| INSTRUCTION |
Repeat each item below word for word, but leave out the pictures.

| Entries for locating text and elements |

----

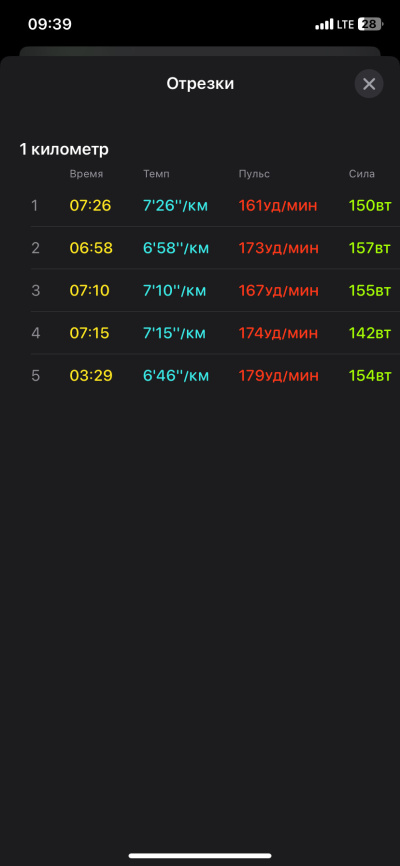Open split 5 time 03:29
This screenshot has width=400, height=866.
pos(91,376)
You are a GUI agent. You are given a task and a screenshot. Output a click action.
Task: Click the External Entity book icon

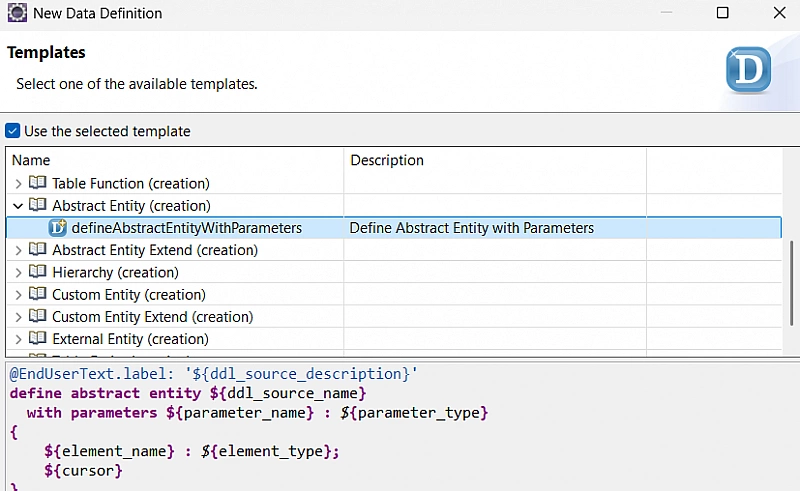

----

| EXERCISE OUTPUT |
Open split 5 time 03:29
This screenshot has width=400, height=866.
pos(91,376)
You are a GUI agent. You are given a task and a screenshot. Output a click action.
Task: Click the External Entity book icon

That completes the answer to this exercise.